# DIY CO2 System



## Badandy538

Can a DIY CO2 system work in a 50 gallon tank? 

I've been reading and apparently it's controversial---saying it won't benefit anything larger than a 30 gallon tank. Also, they've noted that diy cause algae booms in larger aquariums. Is all this true?

In terms of plants, I have anubias nana, java fern, and some floaters: frogbit and water lettuce. I have fancy goldfish.

I was thinking of making a DIY system (and diffusing it in one of my aquaclear HOBs) and dosing weekly with Seachem Flourish (not excel). 
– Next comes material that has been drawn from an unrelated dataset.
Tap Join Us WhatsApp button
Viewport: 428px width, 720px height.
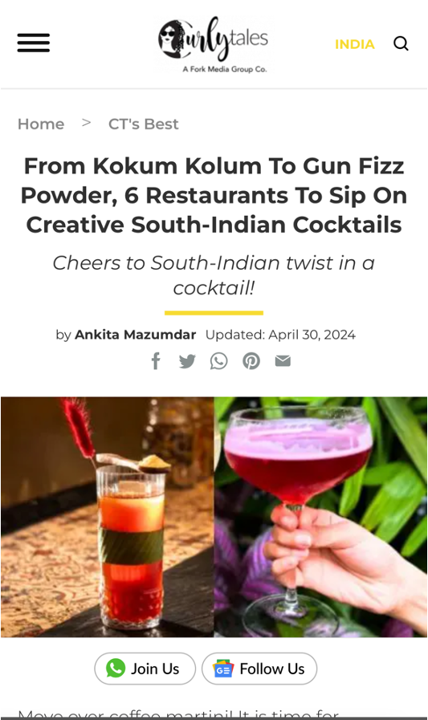[145, 669]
Advice? Opinions? Recommendations?

Thanks everyone!


----------



## The Trigger

I found it effective for a while and it turned out to be a bigger pain in the a$$ than anything. The violent swings in co2 levels caused incredible amounts of beard algae that I couldn't eliminate. So I upgraded to a pressurized system and haven't had anything but great results. Id say use only Excel for now and don't even bother with the DIY. Upgrade to pressurized if you can. I really wish I would have done it from the start. But I wouldn't evwn bother honestly


----------



## The Trigger

So yes its very true. I did it for two years and it was the biggest waste of time.


----------



## Badandy538

Thanks Trigger.


----------



## aquaman555

I am unsure on such a big tank, but have heard that it is not good on over 30 gallons like you said. I have used it on my 29 gallon for a year and have had no problems at all and am very happy.

However with those simple plants it might work, not exactly sure on algae blooms though. That would probably depend on how strong your lighting is, with very strong lighting it would definitely be more effective and easier on algae with a pressurized setup, especially on that size of tank. It probably will not be nearly as consistent on 50 gallons.
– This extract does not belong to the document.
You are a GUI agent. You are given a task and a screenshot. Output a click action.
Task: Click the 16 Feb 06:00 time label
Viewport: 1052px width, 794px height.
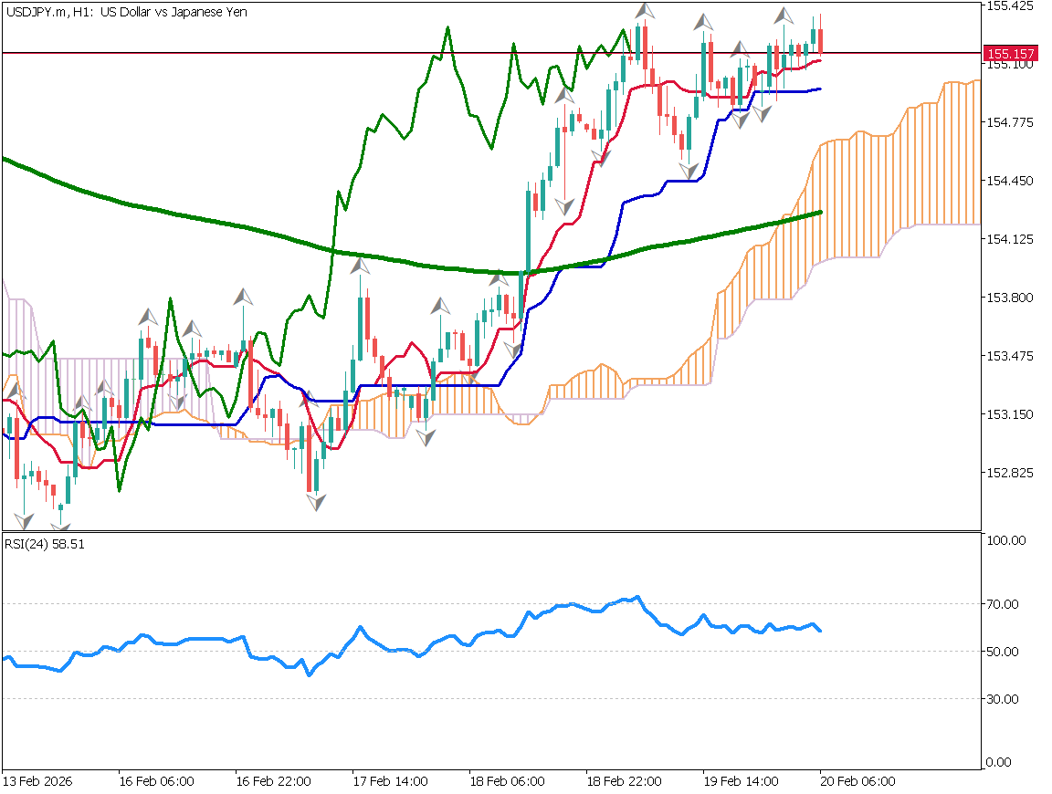tap(156, 782)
What is your lighting setup?


----------



## John LeVasseur

It's all a matter of balance. One of the biggest mistakes people make is too many fish, too little light. Co2 systems like the DIY systems will work. But the whole game is in balancing ALL of the issues. If you use a DIY system you have to be diligent on reading your pH, replacing the mixtures BEFORE they run down, using a very efficient reactor and especially not overloading the bio-load (fish poop) in the system for the Co2 levels & light involved.

Algae is caused by excess nitrogen, not from a lack of or variations in Co2. In fact Co2 variations are more extreme the _smaller_ the tank is. Larger tanks maintain Co2 levels better over time since there is more water. Algae is usually a result of either the plants not metabolizing nitrogen fast enough, or you have too many fish. Basically algae is the result of a nitrogen use imbalance. People also either do not realize or do not even know the importance of micro-nutirents especially phosphorus in maintaining an Algae free tank. _Too much Co2_ can also cause algae. More light will help, but you will also need more Co2 and micro-nutrients in that situation. A planted tank is a complex thing. Balance is essential.

I've had planted 100 gal tanks with vigorous plants using DIY yeast generators and powerful reactors, but only had 50 or so Neon Tetras. Why? Because that was the amount of fauna where I had balance, including my Amano shrimp squad of six. The fish are a part of the bio-system, in fact all of the fauna are; too few you have problems, too many you also have problems. Balance.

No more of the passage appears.